Now an international team led by Marion Massé at the University of Nantes shows that both these dry and wet processes may be at work.
In lab experiments that recreate the thin atmosphere of Mars, the researchers found that the low-temperature boiling of liquid water sends soil particles jumping down hillsides, creating a combination water-sand slide (Nat. Geo. 2016, DOI: 10.1038/ngeo2706).
Inside a chamber that mimicked Mars’s low atmospheric pressures, the group placed a block of ice at the top of a slope covered with sand.
At such low pressures, ice almost instantaneously melts into water, then boils. This boiling caused the sand to bounce, gradually moving both water and sand downhill.
The result was a flow pattern that closely resembles the geomorphology observed on Mars: a swath of lumpy, ridged soil.
In stark contrast, the same experiment under Earth-like conditions produced a thin, smooth flow of liquid water down the slope.
To confirm this mechanism, spacecraft would need to be equipped with higher resolution imaging than is now possible, notes Wouter A. Marra, at the University of Utrecht, in an accompanying perspective.

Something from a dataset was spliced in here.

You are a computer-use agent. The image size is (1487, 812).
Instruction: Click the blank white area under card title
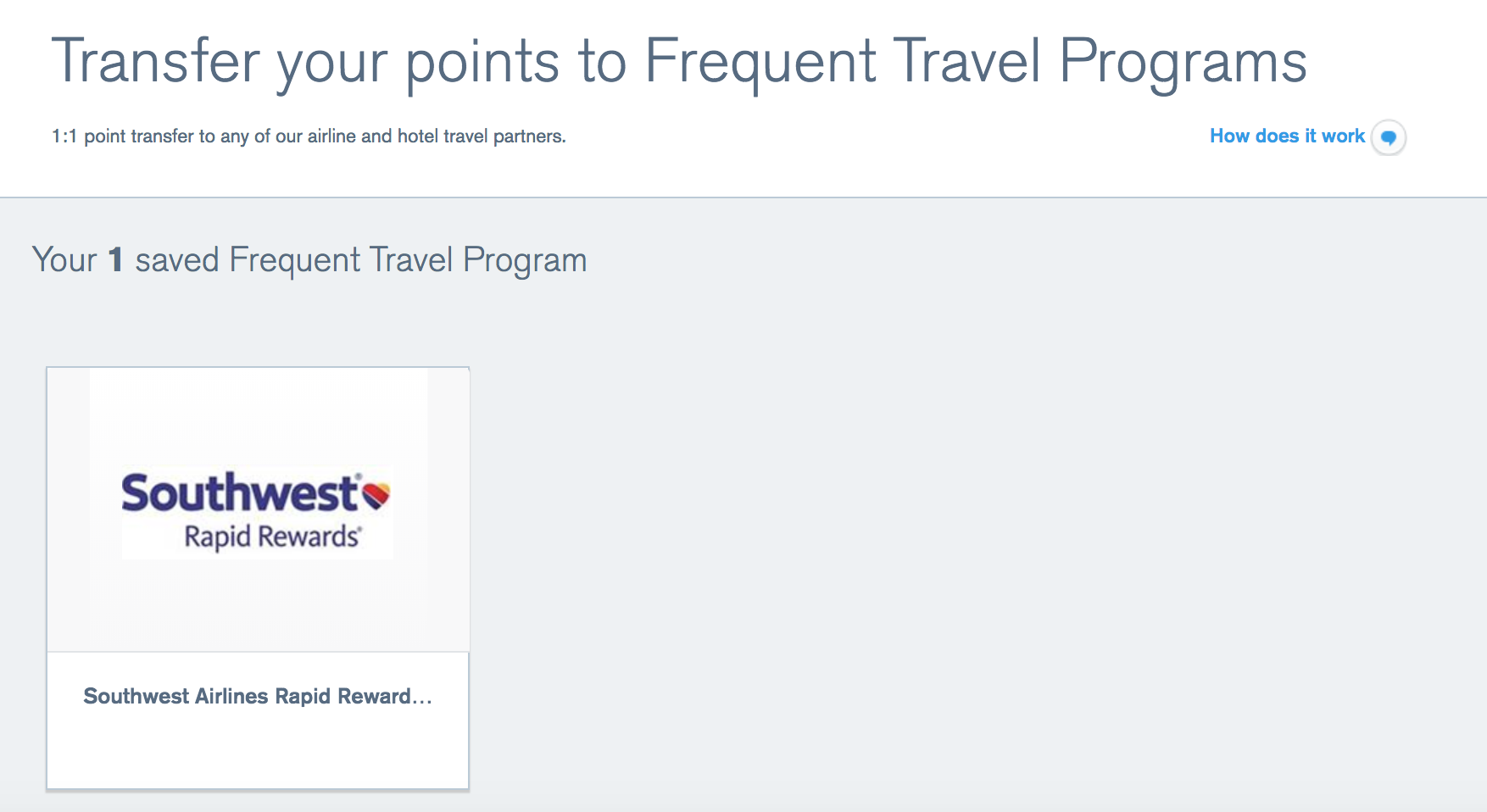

Still, Mikhail Kreslavsky, earth and planetary sciences professor at the University of California, Santa Cruz, calls the experiments “spectacular,” noting that they show “a small amount of meltwater on Mars can potentially do a very significant amount of work on surface shaping.”
Nilton Renno, professor of climate and space sciences and engineering at the University of Michigan, Ann Arbor, says that most of the liquid under Mars-like conditions percolating downslope, rather than forming a surface liquid film, has important implications for understanding Martian terrains.